Overview
Hardware behavior coverage is a coverage matrix used in simulation-based processor verification, specifically within fuzzing frameworks that target processor designs. Along with other coverage metrics such as mux coverage and control register coverage, it provides feedback that the fuzzer uses to decide how to mutate generated instruction streams in subsequent rounds.
Role in the Processor Fuzzing Workflow
Existing processor fuzzing frameworks follow a three-phase workflow:
- Input generation phase — The fuzzer generates instruction streams from seeds and mutates them based on coverage feedback from the previous round. DifuzzRTL uses static analysis to generate instructions with required operands, while TheHuzz optimizes mutations according to optimal weights derived from hardware behavior coverage.

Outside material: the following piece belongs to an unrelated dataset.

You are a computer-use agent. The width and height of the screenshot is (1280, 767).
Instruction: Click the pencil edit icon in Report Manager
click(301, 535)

- Hardware simulation phase — The RTL code of the DUT is compiled into a host executable. During simulation, instruments placed in the hardware collect the coverage of the current input. Different fuzzers have defined different coverage matrices for this phase, including:
- mux coverage,
- control register coverage,
- hardware behavior coverage (used by TheHuzz).
- State verification phase — The fuzzer extracts the architectural state of the DUT and compares it against expectations.
Use by TheHuzz
TheHuzz is the principal processor-fuzzing tool associated with hardware behavior coverage. It leverages this coverage signal to optimize its mutation strategy, assigning weights to mutation operators in a way that biases the search toward inputs that exercise previously unobserved hardware behaviors.
Related Concepts
- Mux coverage — A coverage metric focusing on multiplexer state activation in the DUT.

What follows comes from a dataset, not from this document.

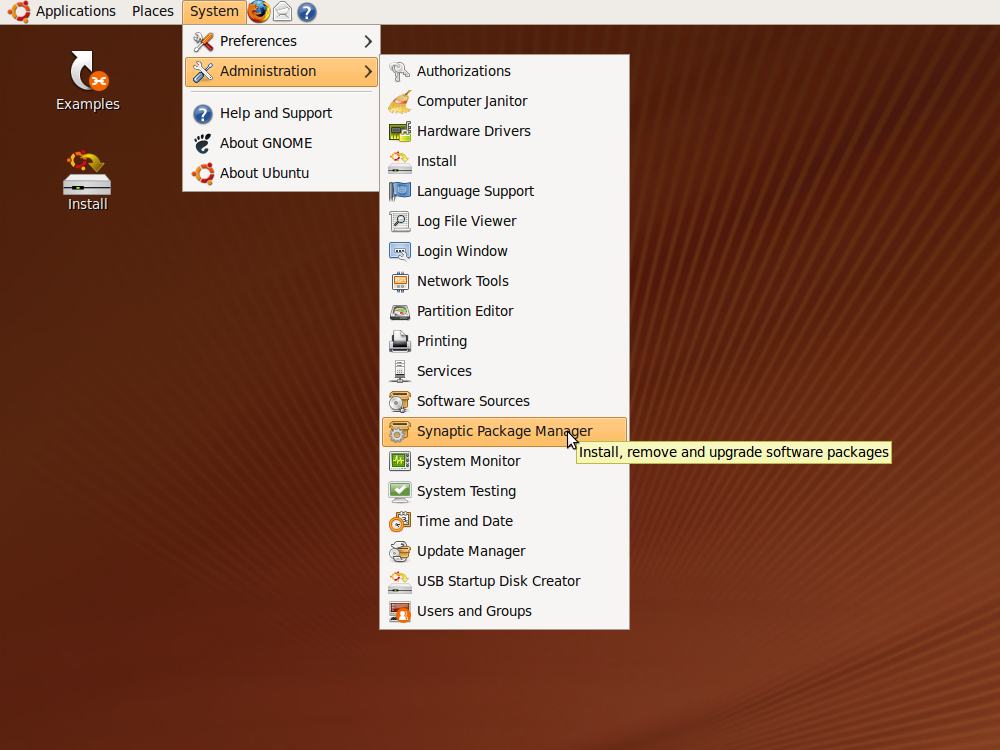Click the Time and Date clock icon
The image size is (1000, 750).
[x=399, y=521]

- Control register coverage — A coverage metric tracking which control-register fields and values are exercised.
- DifuzzRTL — A processor fuzzer that uses static analysis for operand generation and focuses on control-register coverage.
- Processor verification — The broader task of checking that a DUT implementation is a valid subset of the specification function.
Caveat on Coverage Signal Fidelity
A known limitation discussed in the literature is that, in processor fuzzing, the generated input stream may contain control-transfer instructions and exceptions, so the generated instructions are not guaranteed to be executed. This means the coverage actually reflects the effect of executed instructions rather than the effect of generated instructions, which can mislead the mutation guidance when valuable mutations are skipped by control flow.